### Document segment ###

Section 6707A of the Code imposes severe penalties ($200,000 for a business and $100,000 for an individual) for failure to file Form 8886 with respect to a listed transaction. But a taxpayer can also be in trouble if they file incorrectly. I have received numerous phone calls from business owners who filed and still got fined. Not only does the taxpayer have to file Form 8886, but it has to be prepared correctly. I only know of two people in the United States who have filed these forms properly for clients. They told me that the form was prepared after hundreds of hours of research and over fifty phones calls to various IRS personnel. The filing instructions for Form 8886 presume a timely filing. Most people file late and follow the directions for currently preparing the forms. Then the IRS fines the business owner. The tax court does not have jurisdiction to abate or lower such penalties imposed by the IRS.
Many business owners adopted 412i, 419, captive insurance and Section 79 plans based upon representations provided by insurance professionals that the plans were legitimate plans and
they were not informed that they were engaging in a listed transaction. Upon audit, these taxpayers were shocked when the IRS asserted penalties under Section 6707A of the Code in the hundreds
of thousands of dollars. Numerous complaints from these taxpayers caused Congress to impose a moratorium on assessment of Section 6707A penalties.
The moratorium on IRS fines expired on June 1, 2010. The IRS immediately started sending out notices proposing the imposition of Section 6707A penalties along with requests for lengthy extensions of the Statute of Limitations for the purpose of assessing tax. Many of these taxpayers stopped taking deductions for contributions to these plans years ago, and are confused and upset by the IRS’s inquiry, especially when the taxpayer had previously reached a monetary settlement with the IRS regarding the deductions taken in prior years. Logic and common sense dictate that a penalty should not apply if the taxpayer no longer benefits from the arrangement.
Treas. Reg. Sec. 1.6011-4(c)(3)(i) provides that a taxpayer has participated in a listed transaction if the taxpayer’s tax return reflects tax consequences or a tax strategy described in the published guidance identifying the transaction as a listed transaction or a transaction that is the same or substantially similar to a listed transaction. Clearly, the primary benefit in the participation of these plans is the large tax deduction generated by such participation. It follows that taxpayers who no longer enjoy the benefit of those large deductions are no longer “participating” in the listed transaction.
But that is not the end of the story. Many taxpayers who are no longer taking current tax deductions for these plans continue to enjoy the benefit of previous tax deductions by continuing the deferral of income from contributions and deductions taken in prior years. While the regulations do not expand on what constitutes “reflecting the tax consequences of the strategy,” it could be argued that continued benefit from a tax deferral for a previous tax deduction is within the contemplation of a “tax consequence” of the plan strategy. Also, many taxpayers who no longer make contributions or claim tax deductions continue to pay administrative fees. Sometimes, money is taken from the plan to pay premiums to keep life insurance policies in force. In these ways, it could be argued that these taxpayers are still “contributing,” and thus still must file Form 8886.

###

• _Task list_
1) According to the passage on Form 8886 penalties, when did the moratorium on IRS fines expire?
2) Output the part of the passage on Form 8886 penalties from "But that is" up to and including "file Form 8886.", with no changes.
3) Go on with the passage on Form 8886 penalties, starting right after its last sentence.
The listing that follows comes from a separate source.

### Dataset extract ###

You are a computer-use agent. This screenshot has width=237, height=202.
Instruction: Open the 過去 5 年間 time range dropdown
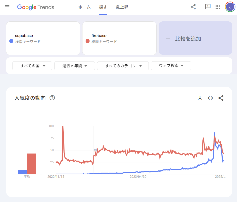[75, 66]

###

• _Answers to the tasks_
1) June 1, 2010.

2)
But that is not the end of the story. Many taxpayers who are no longer taking current tax deductions for these plans continue to enjoy the benefit of previous tax deductions by continuing the deferral of income from contributions and deductions taken in prior years. While the regulations do not expand on what constitutes “reflecting the tax consequences of the strategy,” it could be argued that continued benefit from a tax deferral for a previous tax deduction is within the contemplation of a “tax consequence” of the plan strategy. Also, many taxpayers who no longer make contributions or claim tax deductions continue to pay administrative fees. Sometimes, money is taken from the plan to pay premiums to keep life insurance policies in force. In these ways, it could be argued that these taxpayers are still “contributing,” and thus still must file Form 8886.

3)
It is clear that the extent to which a taxpayer benefits from the transaction depends on the purpose of a particular transaction as described in the published guidance that caused such transaction to be a listed transaction. Revenue Ruling 2004-20, which classifies 419(e) transactions, appears to be concerned with the employer’s contribution/deduction amount rather than the continued deferral of the income in previous years. This language may provide the taxpayer with a solid argument in the event of an audit.
Small businesses facing audits and potentially huge tax penalties over certain types of retirement plans are filing lawsuits against those who marketed, designed and sold the plans. The 412(i) and 419(e) plans were marketed in the past several years as a way for small business owners to set up retirement or welfare benefits plans while leveraging huge tax savings, but the IRS put them on a list of abusive tax shelters and has more recently focused audits on them. The penalties for such transactions are extremely high and can pile up quickly – $100,000 per individual and $200,000 per entity per tax year for each failure to disclose the transaction – often exceeding the disallowed taxes. There are business owners who owe $6,000 in taxes but have been assessed $1.2 million in penalties. The existing cases involve many types of businesses, including doctors’ offices, dental practices, grocery store owners, mortgage companies and restaurant owners. Some are trying to negotiate with the IRS. Others are not waiting. A class action has been filed and cases in several states are ongoing. The business owners claim that they were targeted by insurance companies; and their agents to purchase the plans without any disclosure that the IRS viewed the plans as abusive tax shelters. Other defendants include financial advisors who recommended the plans, accountants who failed to fill out required tax forms and law firms that drafted opinion letters legitimizing the plans, which were used as marketing tools.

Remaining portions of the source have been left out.